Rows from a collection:
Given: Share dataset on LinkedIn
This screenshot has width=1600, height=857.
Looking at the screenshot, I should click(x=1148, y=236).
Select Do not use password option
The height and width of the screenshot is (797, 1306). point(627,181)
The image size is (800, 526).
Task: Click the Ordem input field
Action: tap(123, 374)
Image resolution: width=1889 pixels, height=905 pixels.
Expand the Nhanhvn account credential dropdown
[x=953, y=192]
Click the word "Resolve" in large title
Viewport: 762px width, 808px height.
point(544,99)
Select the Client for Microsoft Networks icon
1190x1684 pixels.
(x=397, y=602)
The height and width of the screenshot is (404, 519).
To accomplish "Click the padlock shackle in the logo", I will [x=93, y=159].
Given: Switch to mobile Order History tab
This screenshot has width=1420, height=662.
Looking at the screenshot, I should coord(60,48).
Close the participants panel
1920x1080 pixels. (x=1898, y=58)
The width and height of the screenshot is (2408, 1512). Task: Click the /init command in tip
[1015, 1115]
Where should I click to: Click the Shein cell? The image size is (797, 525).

• _Brief_:
Pick out each line of the rows above that contains the word "Given", and copy those lines.

• _Response to the task_:
Given: Share dataset on LinkedIn
Given: Switch to mobile Order History tab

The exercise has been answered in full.